Comparative Politics
Elites
Public Policy
Public Opinion
Wouter Schakel
University of Amsterdam
Wouter Schakel
University of Amsterdam
Lea Elsässer
Johannes Gutenberg-Universität Mainz
Mikael Persson
University of Gothenburg
Ruben Mathisen
Universitetet i Bergen

Abstract

Previous studies on the opinion-policy link have shown that politicians appear to be more responsive to the affluent than to the middle and working class. But the details and mechanisms explaining biased responsiveness remain unexplored. This paper explores two interrelated questions. First, have biases in responsiveness grown larger over time during the last few decades in Western Europe? And second, are right-wing parties more biased in their policy responsiveness to different income groups than left-wing parties?
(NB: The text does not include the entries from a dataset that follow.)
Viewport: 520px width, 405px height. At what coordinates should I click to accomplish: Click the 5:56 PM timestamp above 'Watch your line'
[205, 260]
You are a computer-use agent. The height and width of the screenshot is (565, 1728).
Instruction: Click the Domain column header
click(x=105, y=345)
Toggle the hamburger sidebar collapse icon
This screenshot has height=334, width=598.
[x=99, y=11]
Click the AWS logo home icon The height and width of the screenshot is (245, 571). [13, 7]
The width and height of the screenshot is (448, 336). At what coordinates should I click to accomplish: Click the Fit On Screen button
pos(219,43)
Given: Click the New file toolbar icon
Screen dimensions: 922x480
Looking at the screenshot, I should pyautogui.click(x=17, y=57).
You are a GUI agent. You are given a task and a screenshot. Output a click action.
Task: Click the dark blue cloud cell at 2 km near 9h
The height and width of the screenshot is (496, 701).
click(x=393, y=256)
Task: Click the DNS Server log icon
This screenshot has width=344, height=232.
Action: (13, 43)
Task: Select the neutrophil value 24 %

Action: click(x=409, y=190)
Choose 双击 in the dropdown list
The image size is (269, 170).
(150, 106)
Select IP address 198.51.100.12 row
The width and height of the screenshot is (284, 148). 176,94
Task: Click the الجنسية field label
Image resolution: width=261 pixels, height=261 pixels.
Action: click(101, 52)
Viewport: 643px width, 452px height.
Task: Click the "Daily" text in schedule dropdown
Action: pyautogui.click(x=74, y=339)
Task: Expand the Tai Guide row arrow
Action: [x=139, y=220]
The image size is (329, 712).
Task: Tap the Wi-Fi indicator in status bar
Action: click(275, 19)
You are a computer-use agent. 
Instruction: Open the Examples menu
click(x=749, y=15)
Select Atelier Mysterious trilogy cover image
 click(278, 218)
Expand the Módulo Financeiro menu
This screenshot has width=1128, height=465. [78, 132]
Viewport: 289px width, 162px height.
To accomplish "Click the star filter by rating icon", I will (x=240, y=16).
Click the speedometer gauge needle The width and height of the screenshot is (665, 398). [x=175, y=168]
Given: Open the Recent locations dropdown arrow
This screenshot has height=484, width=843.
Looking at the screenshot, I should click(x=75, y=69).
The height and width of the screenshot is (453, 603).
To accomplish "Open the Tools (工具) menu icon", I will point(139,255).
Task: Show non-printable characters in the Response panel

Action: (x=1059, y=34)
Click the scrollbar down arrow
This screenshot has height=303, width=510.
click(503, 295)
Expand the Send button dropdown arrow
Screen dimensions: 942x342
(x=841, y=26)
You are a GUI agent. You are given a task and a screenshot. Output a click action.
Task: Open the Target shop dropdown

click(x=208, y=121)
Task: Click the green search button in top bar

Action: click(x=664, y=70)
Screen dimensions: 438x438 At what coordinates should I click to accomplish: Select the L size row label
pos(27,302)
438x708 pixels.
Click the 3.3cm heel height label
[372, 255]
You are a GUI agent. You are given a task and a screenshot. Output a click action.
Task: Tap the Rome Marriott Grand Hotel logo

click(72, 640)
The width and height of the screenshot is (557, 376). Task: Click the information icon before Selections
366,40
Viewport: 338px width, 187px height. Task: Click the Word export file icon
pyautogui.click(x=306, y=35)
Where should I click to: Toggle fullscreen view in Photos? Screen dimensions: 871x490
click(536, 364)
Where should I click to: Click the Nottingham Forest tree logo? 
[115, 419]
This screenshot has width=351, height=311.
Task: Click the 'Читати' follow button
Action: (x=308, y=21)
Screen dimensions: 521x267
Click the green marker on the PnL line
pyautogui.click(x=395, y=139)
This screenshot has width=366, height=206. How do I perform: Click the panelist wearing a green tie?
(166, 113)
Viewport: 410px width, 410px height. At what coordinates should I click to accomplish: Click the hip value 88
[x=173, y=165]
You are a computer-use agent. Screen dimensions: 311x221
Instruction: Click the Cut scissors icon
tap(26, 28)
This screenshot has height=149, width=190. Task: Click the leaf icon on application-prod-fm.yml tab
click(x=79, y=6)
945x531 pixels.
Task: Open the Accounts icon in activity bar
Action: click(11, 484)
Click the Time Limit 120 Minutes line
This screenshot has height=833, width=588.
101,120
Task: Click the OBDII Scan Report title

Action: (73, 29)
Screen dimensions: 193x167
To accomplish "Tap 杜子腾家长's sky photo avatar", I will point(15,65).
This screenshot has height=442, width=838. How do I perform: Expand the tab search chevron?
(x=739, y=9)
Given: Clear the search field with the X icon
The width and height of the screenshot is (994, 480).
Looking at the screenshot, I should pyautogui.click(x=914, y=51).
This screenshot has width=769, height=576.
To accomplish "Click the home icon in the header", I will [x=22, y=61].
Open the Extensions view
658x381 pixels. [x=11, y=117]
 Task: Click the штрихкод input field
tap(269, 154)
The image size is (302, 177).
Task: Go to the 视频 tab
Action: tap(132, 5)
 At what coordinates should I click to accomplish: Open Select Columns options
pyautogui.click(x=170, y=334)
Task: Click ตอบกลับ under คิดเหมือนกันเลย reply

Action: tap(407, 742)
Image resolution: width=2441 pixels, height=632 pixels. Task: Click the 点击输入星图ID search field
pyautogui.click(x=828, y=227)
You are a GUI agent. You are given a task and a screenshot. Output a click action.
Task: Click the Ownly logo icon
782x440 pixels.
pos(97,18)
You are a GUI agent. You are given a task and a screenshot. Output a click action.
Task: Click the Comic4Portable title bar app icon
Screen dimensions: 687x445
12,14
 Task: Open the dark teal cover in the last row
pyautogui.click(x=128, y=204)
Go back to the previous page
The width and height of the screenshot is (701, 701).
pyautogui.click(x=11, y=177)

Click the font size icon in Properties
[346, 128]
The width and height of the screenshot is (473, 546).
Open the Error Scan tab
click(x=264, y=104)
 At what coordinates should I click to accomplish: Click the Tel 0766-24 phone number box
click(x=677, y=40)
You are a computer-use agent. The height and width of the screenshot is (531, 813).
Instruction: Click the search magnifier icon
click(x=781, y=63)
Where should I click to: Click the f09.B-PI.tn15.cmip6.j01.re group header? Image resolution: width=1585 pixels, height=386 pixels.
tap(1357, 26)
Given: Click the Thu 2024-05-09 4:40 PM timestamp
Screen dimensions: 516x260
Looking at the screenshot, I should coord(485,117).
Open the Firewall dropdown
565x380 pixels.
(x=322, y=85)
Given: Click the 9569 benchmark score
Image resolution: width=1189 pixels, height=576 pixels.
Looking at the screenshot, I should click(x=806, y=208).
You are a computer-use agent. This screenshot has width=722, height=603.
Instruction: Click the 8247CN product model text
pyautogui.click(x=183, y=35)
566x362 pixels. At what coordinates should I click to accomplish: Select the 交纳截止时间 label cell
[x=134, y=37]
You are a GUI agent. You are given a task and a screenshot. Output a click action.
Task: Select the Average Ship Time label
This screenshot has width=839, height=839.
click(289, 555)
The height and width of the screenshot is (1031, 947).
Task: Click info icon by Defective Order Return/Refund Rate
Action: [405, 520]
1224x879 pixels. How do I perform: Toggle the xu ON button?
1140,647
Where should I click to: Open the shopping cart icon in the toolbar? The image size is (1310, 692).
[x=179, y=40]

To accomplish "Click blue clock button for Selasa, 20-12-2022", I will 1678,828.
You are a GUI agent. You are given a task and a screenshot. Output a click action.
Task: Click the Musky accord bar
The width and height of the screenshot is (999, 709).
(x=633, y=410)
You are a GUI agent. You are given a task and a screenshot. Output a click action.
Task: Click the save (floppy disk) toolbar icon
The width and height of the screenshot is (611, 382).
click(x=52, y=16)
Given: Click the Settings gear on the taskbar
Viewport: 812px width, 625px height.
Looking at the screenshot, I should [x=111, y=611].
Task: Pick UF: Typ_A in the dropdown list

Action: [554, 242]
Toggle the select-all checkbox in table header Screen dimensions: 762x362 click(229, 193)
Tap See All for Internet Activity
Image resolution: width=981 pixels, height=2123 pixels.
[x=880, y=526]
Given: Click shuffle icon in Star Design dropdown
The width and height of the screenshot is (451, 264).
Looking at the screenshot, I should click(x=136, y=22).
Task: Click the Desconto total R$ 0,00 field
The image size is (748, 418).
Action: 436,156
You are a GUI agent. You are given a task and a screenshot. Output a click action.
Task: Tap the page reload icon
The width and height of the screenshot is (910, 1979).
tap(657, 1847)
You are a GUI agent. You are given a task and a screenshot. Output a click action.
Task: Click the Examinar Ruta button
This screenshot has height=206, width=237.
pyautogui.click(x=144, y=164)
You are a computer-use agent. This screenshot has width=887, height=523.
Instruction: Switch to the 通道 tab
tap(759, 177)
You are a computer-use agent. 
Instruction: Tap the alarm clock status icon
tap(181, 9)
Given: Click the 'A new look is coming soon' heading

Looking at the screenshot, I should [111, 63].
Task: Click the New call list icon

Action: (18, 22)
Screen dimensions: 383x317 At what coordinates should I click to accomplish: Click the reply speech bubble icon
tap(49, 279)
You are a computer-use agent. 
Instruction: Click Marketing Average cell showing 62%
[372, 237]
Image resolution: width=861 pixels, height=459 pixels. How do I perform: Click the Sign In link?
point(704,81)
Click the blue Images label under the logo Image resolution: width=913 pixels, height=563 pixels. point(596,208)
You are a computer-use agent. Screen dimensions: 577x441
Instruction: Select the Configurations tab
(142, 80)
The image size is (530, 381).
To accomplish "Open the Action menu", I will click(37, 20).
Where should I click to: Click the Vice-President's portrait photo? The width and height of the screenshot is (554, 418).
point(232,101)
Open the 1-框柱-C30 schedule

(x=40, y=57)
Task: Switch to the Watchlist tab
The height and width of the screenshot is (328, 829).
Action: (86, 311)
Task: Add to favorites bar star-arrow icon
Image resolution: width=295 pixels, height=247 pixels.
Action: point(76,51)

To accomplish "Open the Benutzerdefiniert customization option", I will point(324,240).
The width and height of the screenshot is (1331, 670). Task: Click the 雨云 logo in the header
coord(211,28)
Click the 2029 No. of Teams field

How well different parties substantively represent different economic groups is a source of enduring debate. While many scholars have posited that left parties make for better representatives of poor citizens than right parties do, others see no clear differences between party families, and some have even suggested the opposite pattern. Progress in this debate has been hampered by the scarcity of high-quality data, both when it comes to policy preferences among various income groups and when it comes to policy outcomes that can be matched to these preferences. In this paper, we improve on previous work by pooling and harmonizing unique data sets which cover the opinion-policy link in four European countries (Germany, the Netherlands, Sweden and Norway) and a substantial period of time (1980 to the present). The data includes targeted measures of public preferences towards hundreds of potential changes in socioeconomic policy within each country, connected to actual policy change on the same issues. A central hypothesis of the paper is that policy is more responsive to the demands of low-income citizens when left parties are stronger. At the same time, we expect that differences between party families have become smaller – and perhaps have disappeared – from the mid 1990’s onwards as a result of neoliberal convergence and potential pressures of globalization. Our results have broad relevance to the study of parties in representative democracies and illuminate a major chain in the link between economic and political inequality.